You're just going along with your life, enjoying being married, and BOOM- here comes a baby. It's never happened to me, but I can imagine. I can imagine the scared feeling that creeps into the pit of your stomach as you drive your newborn child home, realizing, for the first time, that he or she is your's, and you're now responsible for his or her life. It's got to be overwhelming, the sense of confusion as you come to grips with the fact that you can read all the books on it that you want, but this baby isn't like the others. It's unique, and, even more scary, it's your's. It isn't an abstract concept in some Dummy's Guide book anymore. It's real, and it's here to stay...

It seems terrifying.

But, at the same time, no parent I've ever talked to regrets the changes they were forced to make. It seems that, along with this abject horror, there comes a beautiful and complex purpose, wrapped up in the past, present, and future of this thing, this child, this person. So maybe parenting isn't the worst thing that can happen to you. Maybe it's the best thing. I guess it depends on your perspective.

Many people can't, or don't, see the beauty, though. People, like myself, who just haven't experienced it for themselves. Everything we think on the matter is nothing but speculative opinion.

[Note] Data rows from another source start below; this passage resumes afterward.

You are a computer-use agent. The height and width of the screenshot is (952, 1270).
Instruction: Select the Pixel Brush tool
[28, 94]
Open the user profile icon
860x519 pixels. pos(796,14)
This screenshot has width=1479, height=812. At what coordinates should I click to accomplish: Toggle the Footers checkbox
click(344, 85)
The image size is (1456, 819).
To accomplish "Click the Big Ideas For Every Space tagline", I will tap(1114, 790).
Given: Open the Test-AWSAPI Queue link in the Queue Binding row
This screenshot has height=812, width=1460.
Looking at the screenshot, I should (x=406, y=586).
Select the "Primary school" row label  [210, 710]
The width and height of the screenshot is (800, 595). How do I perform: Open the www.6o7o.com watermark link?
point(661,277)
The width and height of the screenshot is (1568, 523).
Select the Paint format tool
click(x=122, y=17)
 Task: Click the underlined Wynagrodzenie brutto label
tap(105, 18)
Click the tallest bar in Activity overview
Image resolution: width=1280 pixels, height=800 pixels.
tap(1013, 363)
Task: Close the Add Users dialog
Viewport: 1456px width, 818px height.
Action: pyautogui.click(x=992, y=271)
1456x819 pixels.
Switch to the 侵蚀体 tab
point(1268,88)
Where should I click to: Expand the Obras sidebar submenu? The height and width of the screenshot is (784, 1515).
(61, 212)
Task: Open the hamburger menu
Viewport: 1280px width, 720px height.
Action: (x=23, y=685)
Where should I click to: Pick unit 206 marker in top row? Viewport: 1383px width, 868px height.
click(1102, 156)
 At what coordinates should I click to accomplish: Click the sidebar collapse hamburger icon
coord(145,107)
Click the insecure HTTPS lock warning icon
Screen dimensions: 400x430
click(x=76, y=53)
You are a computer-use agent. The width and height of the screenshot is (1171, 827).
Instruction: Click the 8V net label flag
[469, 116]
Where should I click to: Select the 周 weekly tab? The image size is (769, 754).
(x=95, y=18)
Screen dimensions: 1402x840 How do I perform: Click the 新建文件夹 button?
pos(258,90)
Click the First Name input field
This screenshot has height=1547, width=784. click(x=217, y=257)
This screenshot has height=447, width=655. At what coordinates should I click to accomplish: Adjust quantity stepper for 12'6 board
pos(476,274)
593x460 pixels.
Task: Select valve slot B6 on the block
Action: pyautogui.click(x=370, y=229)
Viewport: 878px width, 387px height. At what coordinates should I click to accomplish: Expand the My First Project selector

I've heard people say, quite seriously, that they don't want to have children, not because of how scary it is, but because of the world that surrounds us. Because of the tumultuous chaos that is our modernity. "Who would want to subject a child to this?" They ask. And, you know what? I'm inclined to agree with them. This world is a hard, cruel place, full of pain, anger, and suffering. I certainly wouldn't wish that on my child.

But, then again, would I wish it on someone else's?

That's what I can't understand. Why those same people don't look around them and realize that there are millions of children who are already here. Who wouldn't think that they could make some poor orphan's future brighter by providing some kind of home? No matter what, it's better than none at all, right?

So yeah, I wouldn't wish this world upon any of my future children. And maybe I'm being overly-optimistic, filled with the idealism of someone who has yet to grapple with the reality of parenthood. But I would like to think that I would be open to taking in one or two children who are already here.